Swales may not have had many attributes, but he was a survivor and, for all the out-takes and slip-ups, he was still hanging on grimly to office in 1993, when - true to form - he sacked Peter Reid after three games of the new season. It is not recorded exactly what his problem was, but Reid almost certainly lacked "repartee" with the board, which by now included the cake-faced journalist John Maddock, hired as a buffer between the by-now bedraggled looking Swales (the raccoon combover supplanted by a set of thin, wet eels lined up in asymmetric novelty across the famous bald expanse) and manager Reid. "I am not the mouthpiece for Peter Swales," Maddock blustered to nobody's belief, "Make no mistake about this I am the new supremo at Maine Road with a specific mandate from the board". Reid was gone the next day, replaced by the invisible Brian Horton. Maddock himself lasted a gaff-strewn couple of months before falling on his own quill pen. Swales too was soon gone, a giant career of verbal tomfoolery and savage firings behind him for good.
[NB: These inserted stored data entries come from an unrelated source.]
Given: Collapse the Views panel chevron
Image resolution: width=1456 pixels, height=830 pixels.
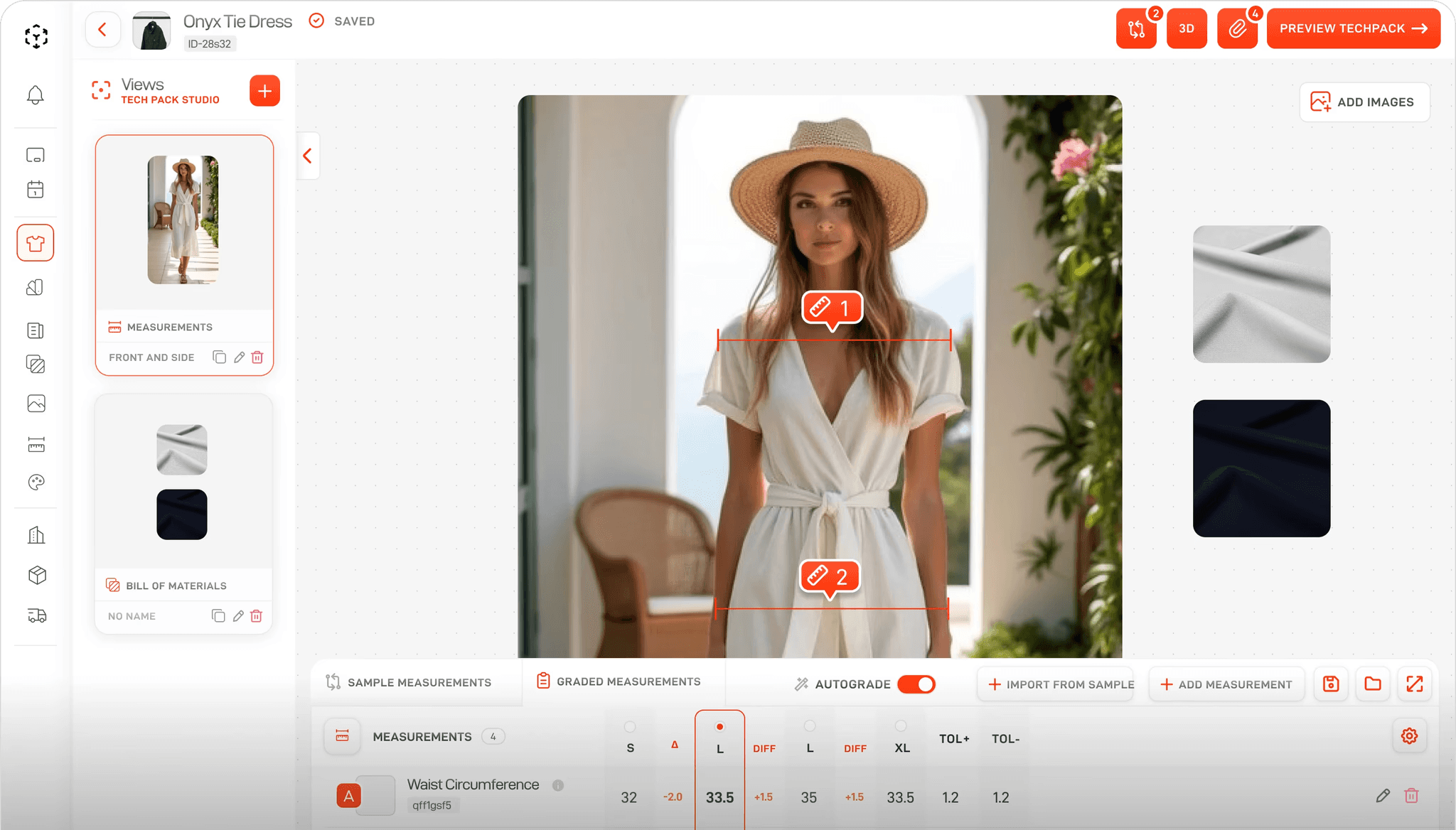Looking at the screenshot, I should [x=308, y=156].
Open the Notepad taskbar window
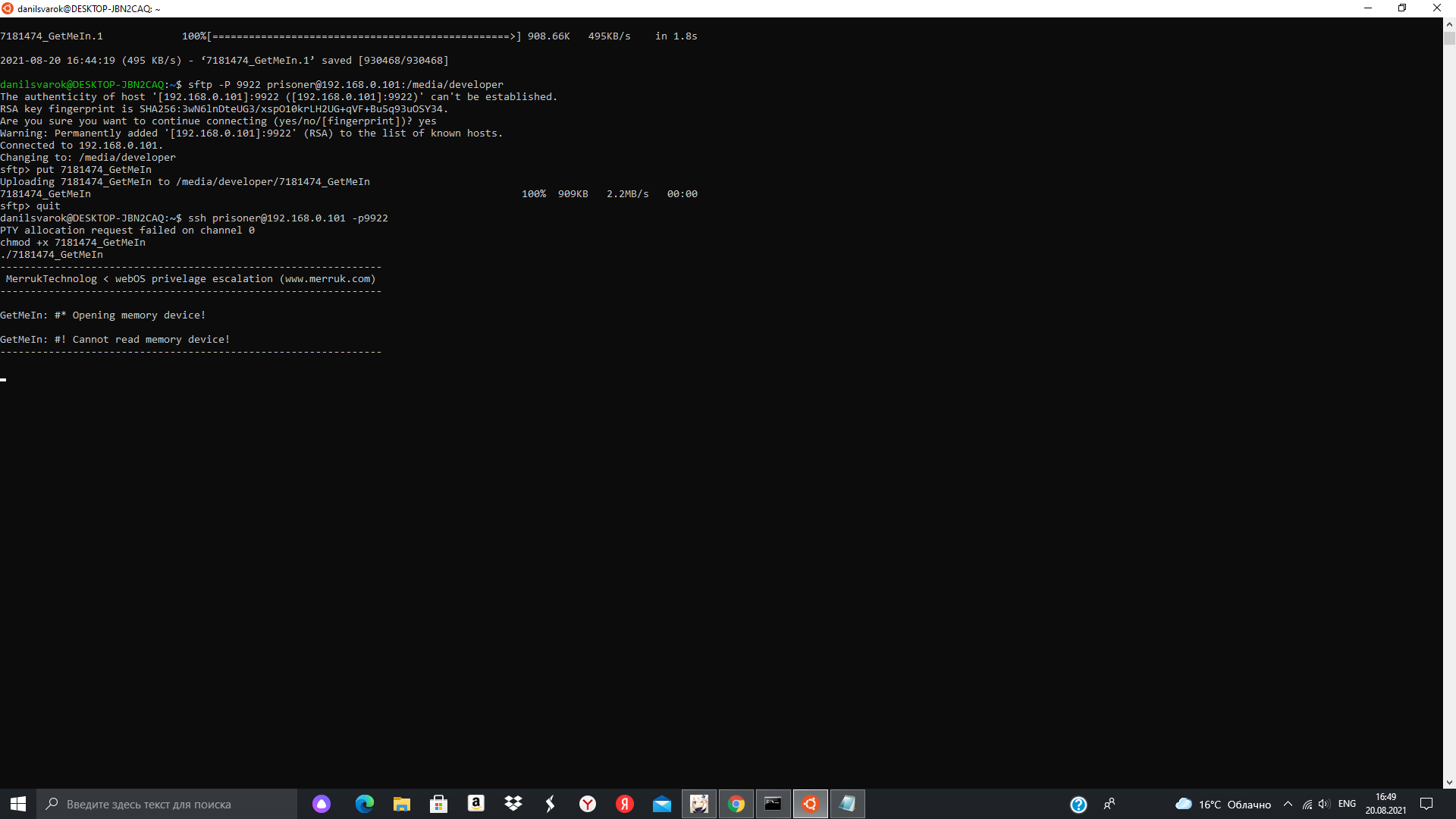The image size is (1456, 819). point(847,804)
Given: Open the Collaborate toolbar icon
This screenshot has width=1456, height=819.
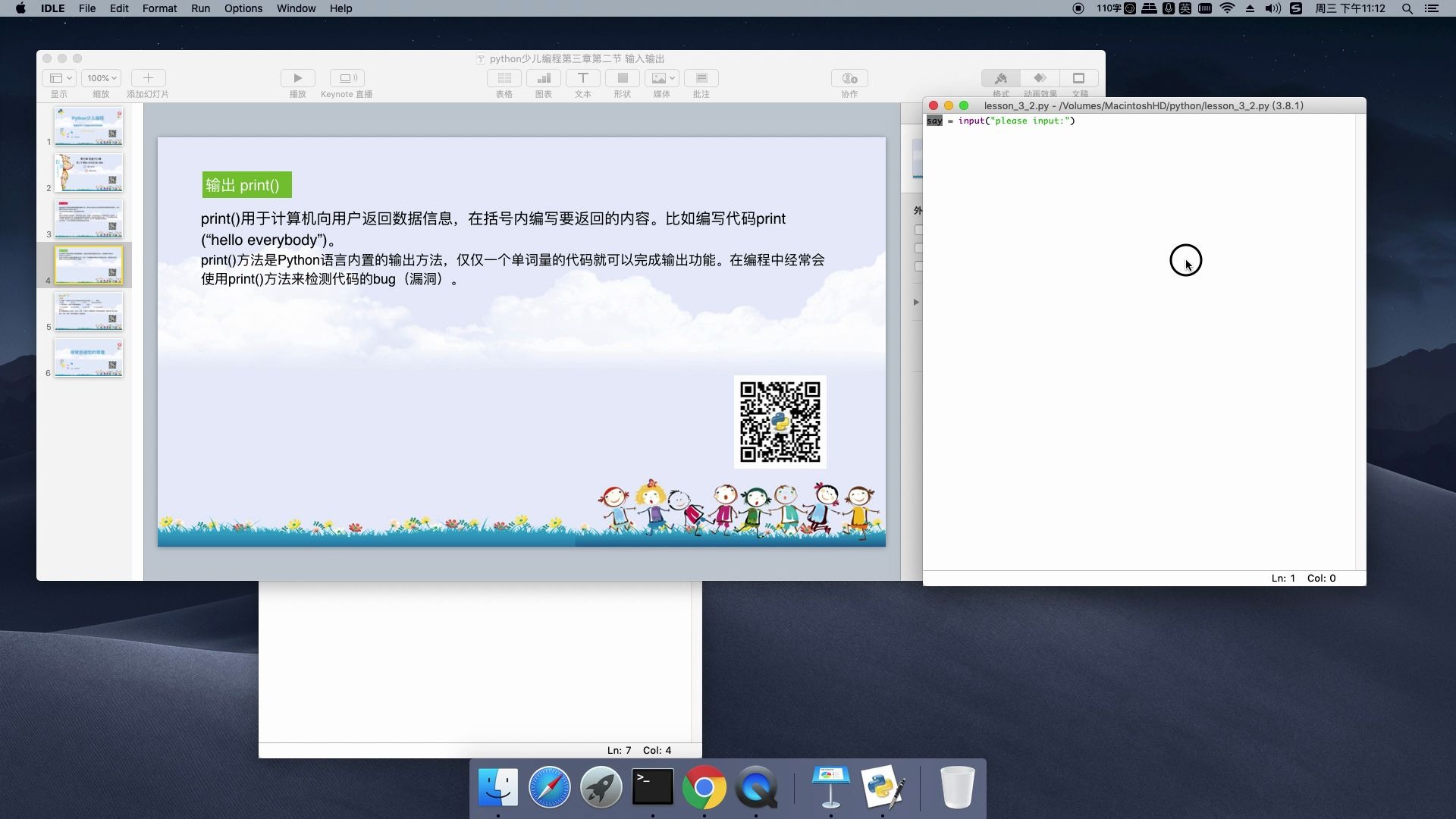Looking at the screenshot, I should coord(849,78).
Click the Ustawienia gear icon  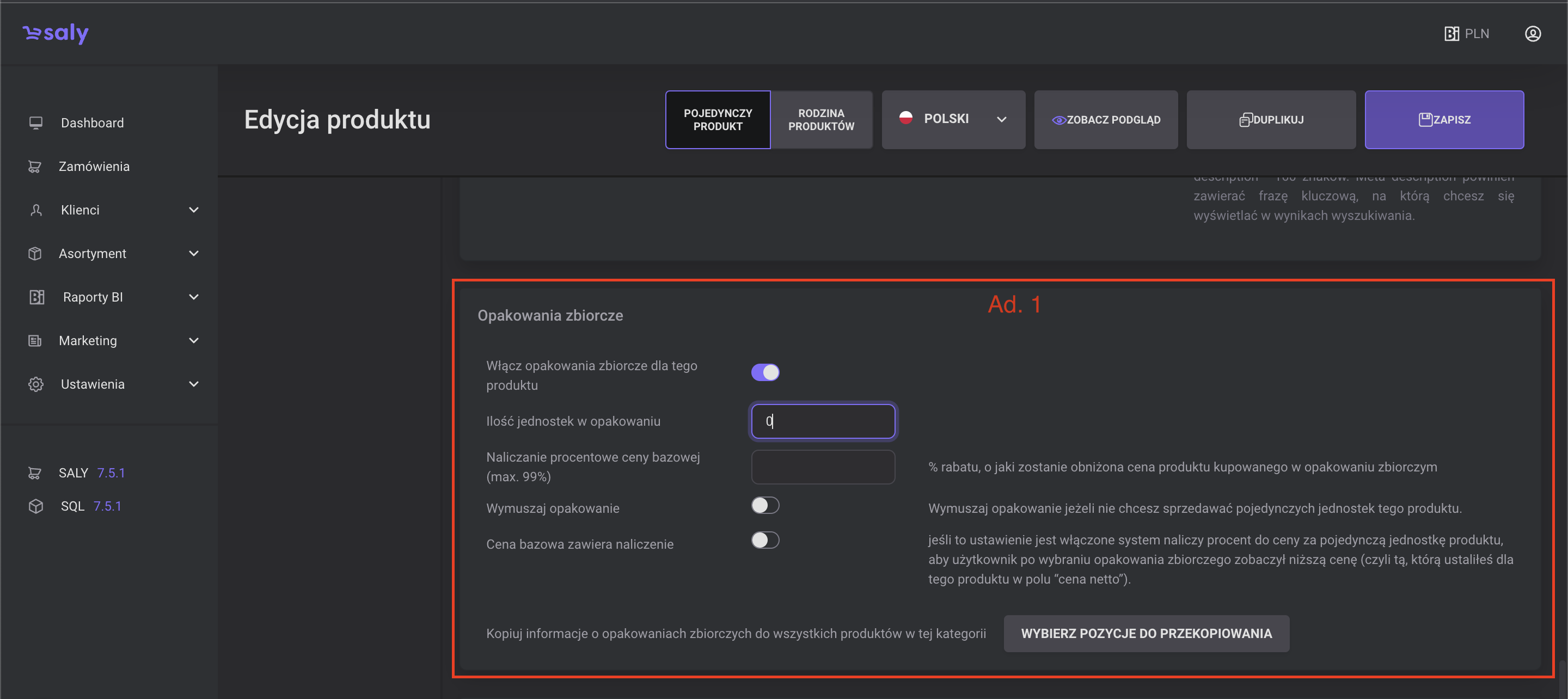click(36, 384)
Which, by a rather circuitous route, brings us back to square one. Cook, the super-garrulous chief exec who thinks a Thai dictator who has "disappeared" thousands of the country's criminals and likes the idea of adorning the match programme with his nicely oval face, is a "good golf partner". Would he have swung a haphazard four iron wit Pol Pot, one wonders, or indulged in a quiet game of Pictionary with Richard Nixon. We will perhaps never know. What is certain, is that, once again, the good and sometimes comical reputation of Manchester City is once again in the spotlight.

"Charismatic" leader
Cook is no more evil than, say, Ken Bates, no more plotting than Peter Kenyon, no more lame than Bill Kenwright. Indeed he has brought about change on a scale that most supporters could not have dreamed about three short years ago. Yes, the funds available have made him look good and generous, but as a man charged with driving the club's off the field activities forward, most would say he has been a big success. As a human being entrusted with not making the club a laughing stock with his quips, quotes and grimaces, he has been significantly less successful. It is with a grandiloquence that marries pomposity with ridicule that such figures come unstuck. This latest episode now paints the picture not only of a man with decidedly poor taste in jokes, but also one with an ill-considered plan for what to some might appear to be an attempt at cover-up. That will no doubt come out with the wash when lawyers and I.T.experts get their call. In the meantime, the irascible PJ Swales would no doubt have considered it the opportune moment to stand slowly from his swivel chair and say "Well, Gary, lad, you've done great, we appreciate that, really do, but I'm going to have to ask you to get your stuff.. No hard feelings is there". Mr Cook will be pleased that the trigger finger of Chairman Khaldoon Al Mubarak is decidedly less fidgety.